Governor Hochul’s administration this week urged agency heads to keep their budgets flat next year. It’s the most serious acknowledgement yet of state government’s looming financial shortfall.
A number of factors—namely multiple years of significant spending increases—have New York facing a $10 billion mismatch between revenues and expenses in the fiscal year beginning next April. That’s the largest gap a governor has confronted since the Great Recession, and it comes before costs related to the state’s migrant crisis fully hit the balance sheet.
Holding state agency budgets at current levels, instead of allowing planned increases, is a good first step toward tackling the shortfall. But the move, if fully implemented, would shave just $1 billion—or one-tenth—from the forecast gap.

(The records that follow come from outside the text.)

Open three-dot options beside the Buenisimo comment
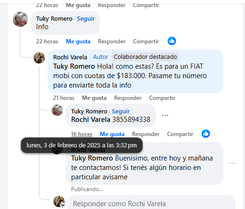Screen dimensions: 245x209 [x=232, y=163]
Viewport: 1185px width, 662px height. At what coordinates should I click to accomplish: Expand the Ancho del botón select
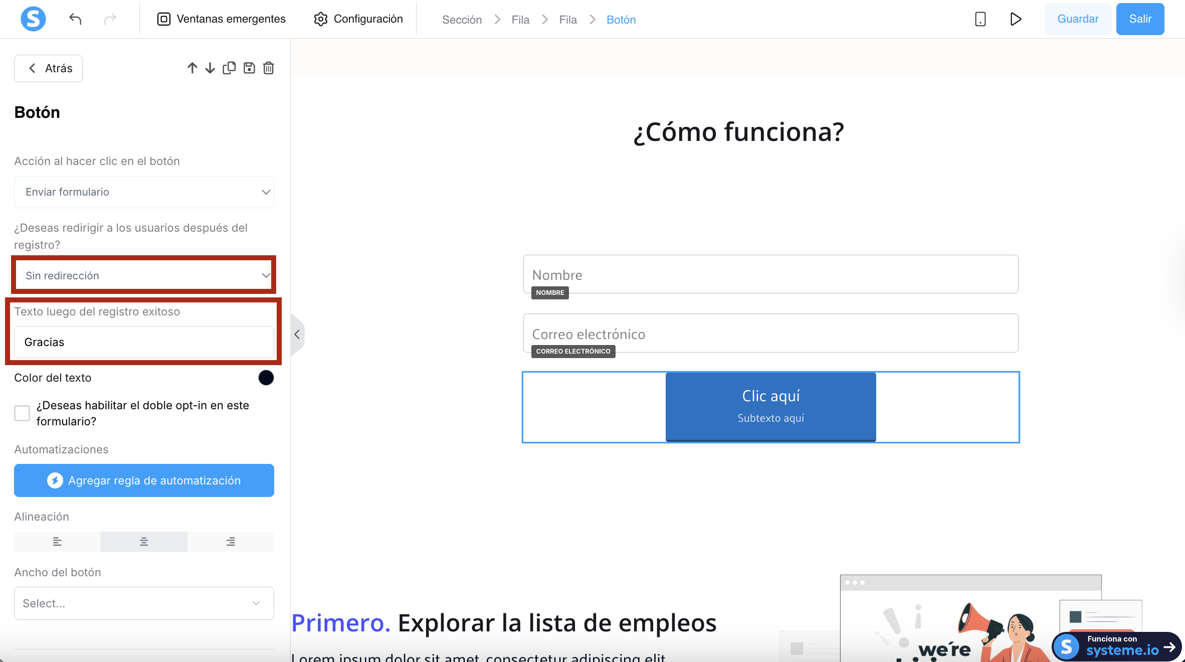[144, 603]
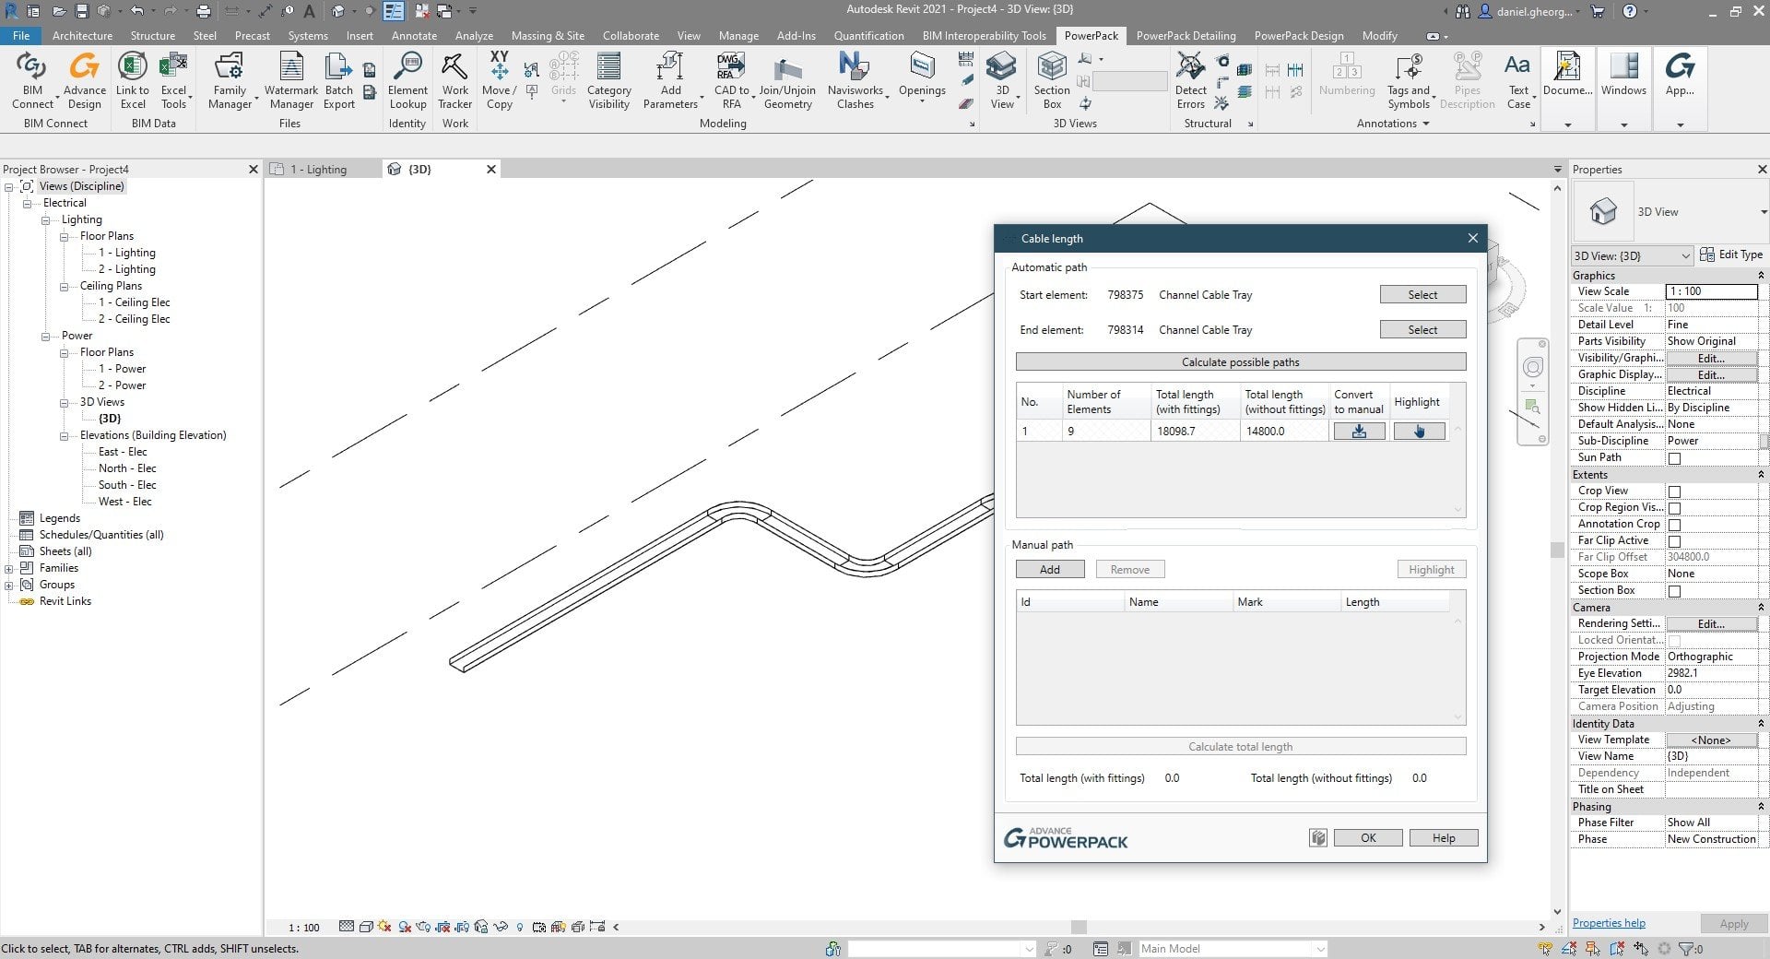Click the Highlight arrow icon in path row 1
This screenshot has height=959, width=1770.
click(1419, 431)
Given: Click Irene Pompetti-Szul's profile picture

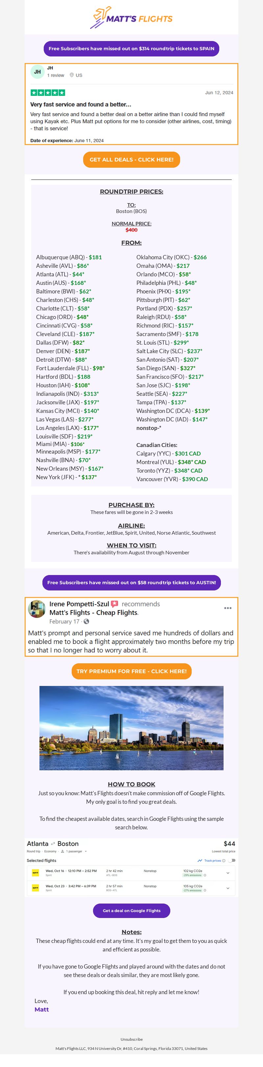Looking at the screenshot, I should 37,608.
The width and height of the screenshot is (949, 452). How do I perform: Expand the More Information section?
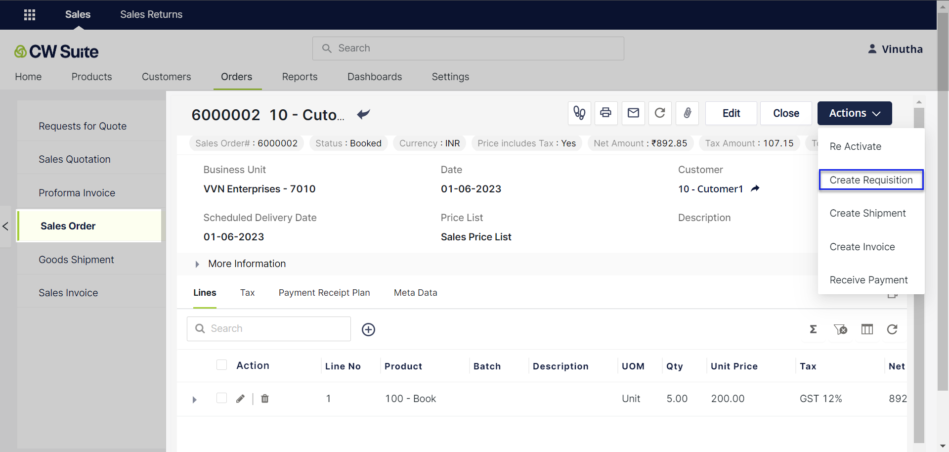(x=197, y=264)
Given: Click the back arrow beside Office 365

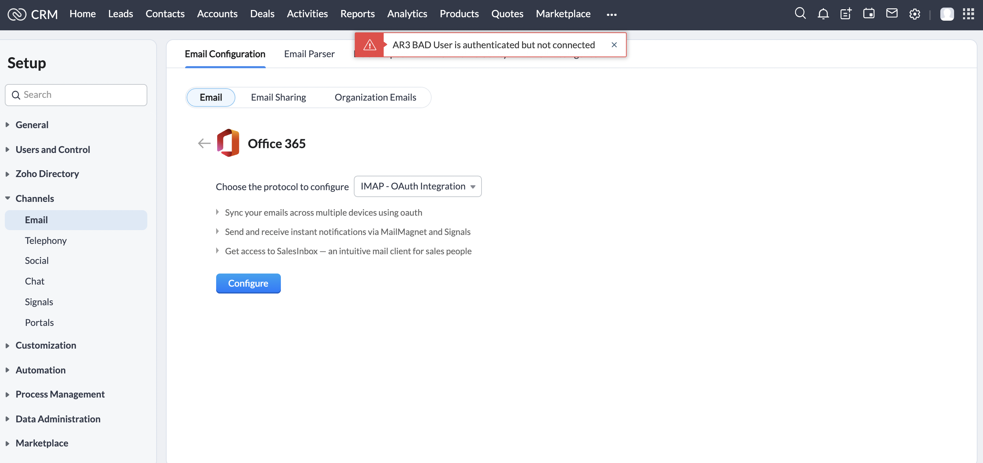Looking at the screenshot, I should tap(204, 143).
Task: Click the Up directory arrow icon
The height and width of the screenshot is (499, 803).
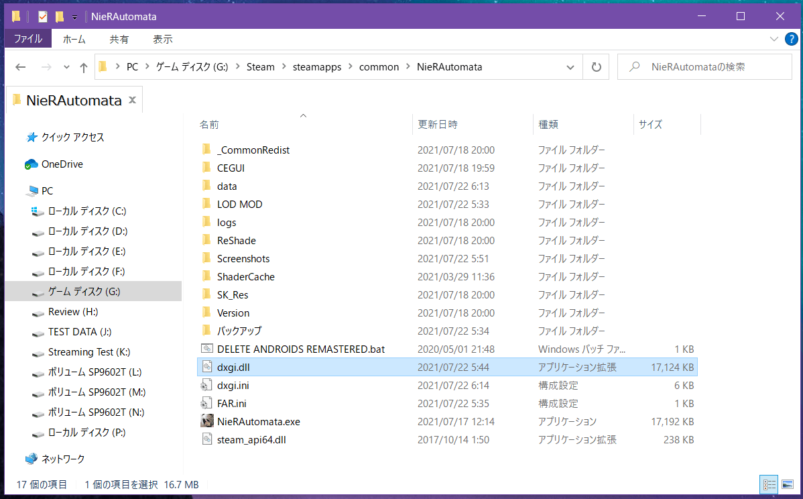Action: pos(84,67)
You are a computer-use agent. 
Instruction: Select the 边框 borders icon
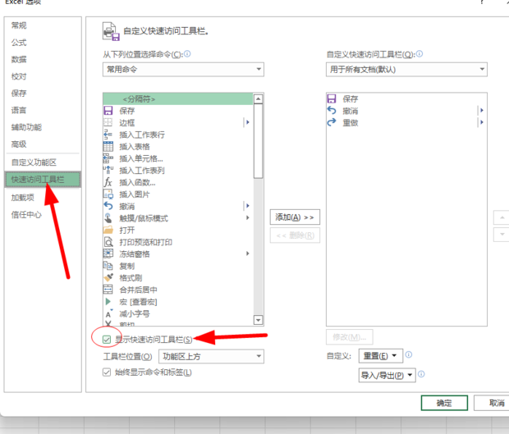[x=108, y=122]
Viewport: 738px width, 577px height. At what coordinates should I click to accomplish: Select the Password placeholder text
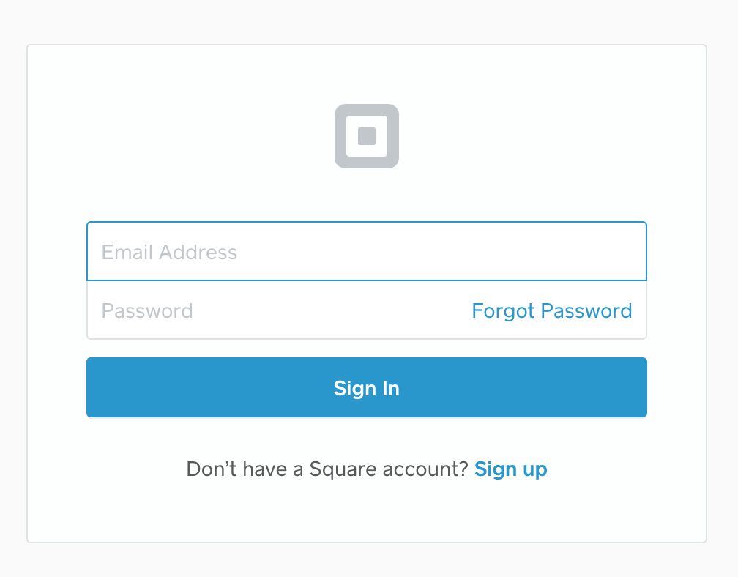(x=147, y=310)
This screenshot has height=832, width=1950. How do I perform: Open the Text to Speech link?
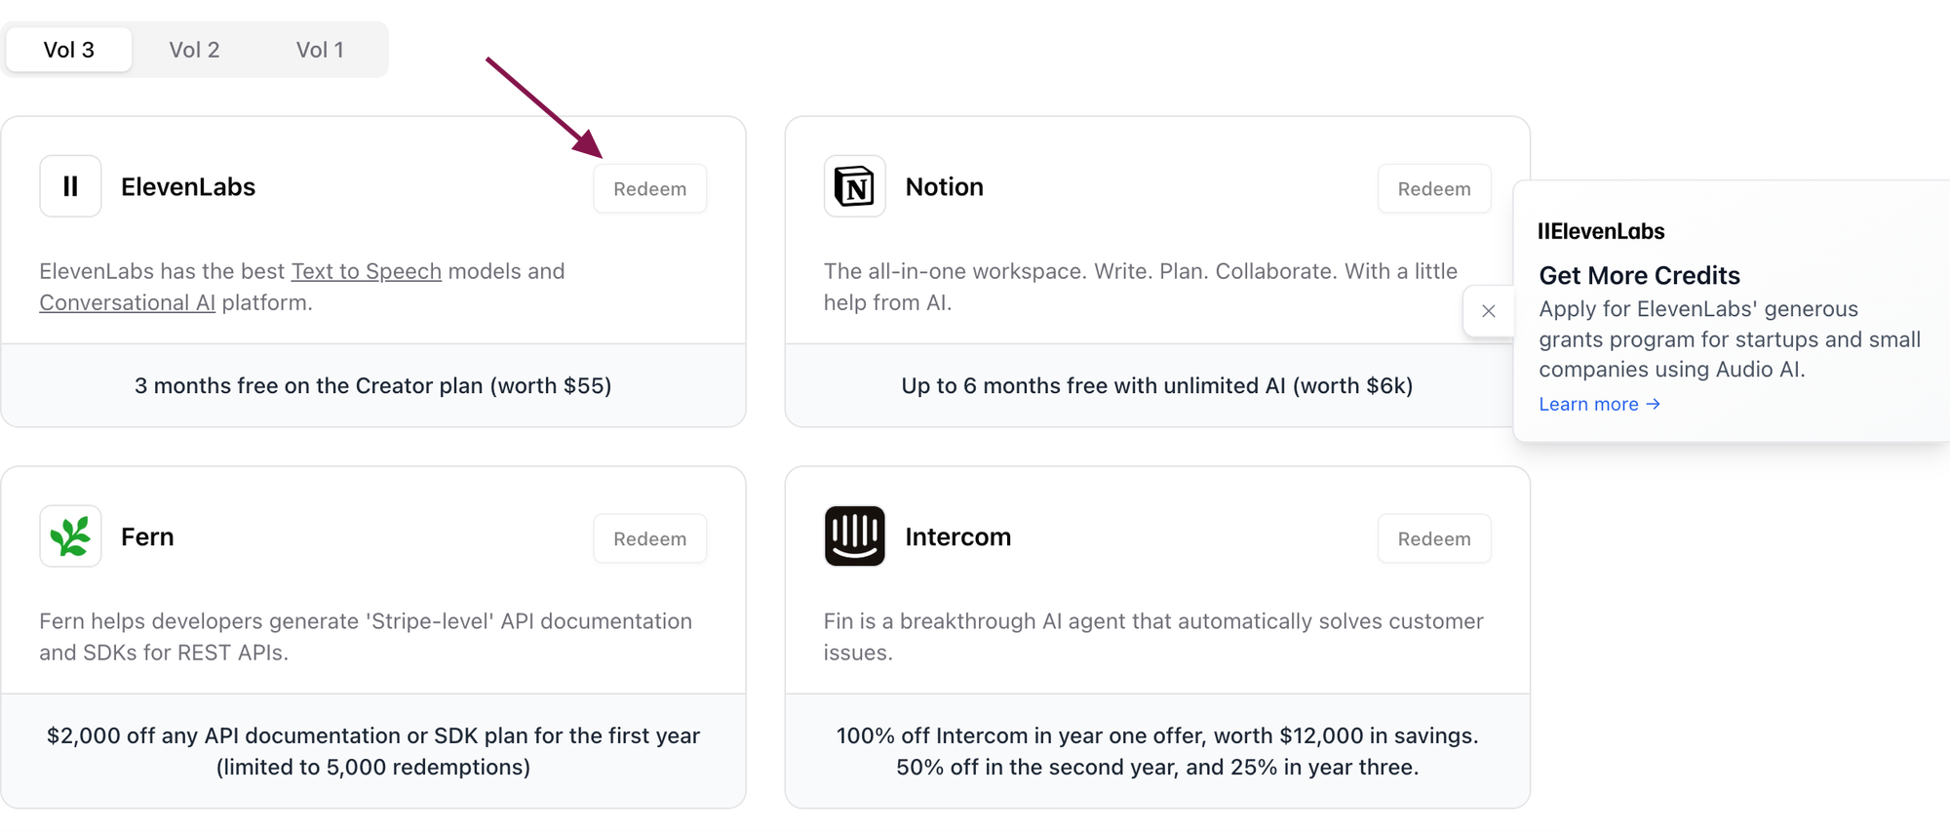coord(366,271)
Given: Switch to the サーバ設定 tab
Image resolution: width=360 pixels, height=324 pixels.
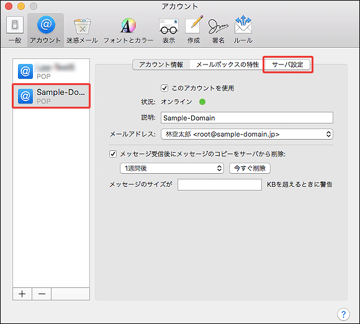Looking at the screenshot, I should (287, 65).
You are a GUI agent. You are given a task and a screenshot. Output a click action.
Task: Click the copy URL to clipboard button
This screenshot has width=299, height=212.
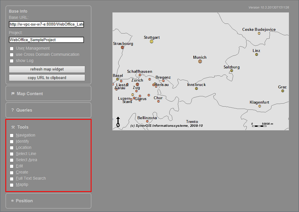point(47,77)
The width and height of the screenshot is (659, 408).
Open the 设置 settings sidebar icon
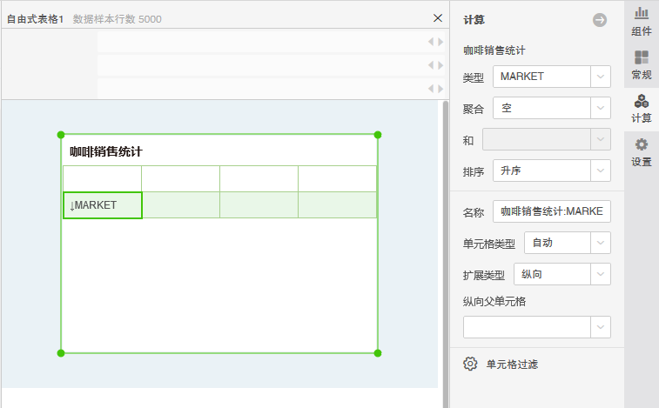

Agency spending is the third-largest area of state costs after Medicaid and school aid, programs that have swollen since 2020 and that now make up more than half of state spending. State Medicaid spending rose 13 percent this year alone, while school aid (adjusted for inflation) is about 25 percent above where it was a decade ago and is poised to rise more even as public school enrollment has collapsed.
Hochul is under pressure from socialists and others to both hike taxes and invade the state’s newly developed cash reserves—moves that would erode the state’s tax base and leave it unprepared for an economic downturn. So far, the governor has indicated she wants to close the budget gap without doing either.
Tightening belts inside state agencies, on the other hand, will help Hochul credibly tell others to do the same.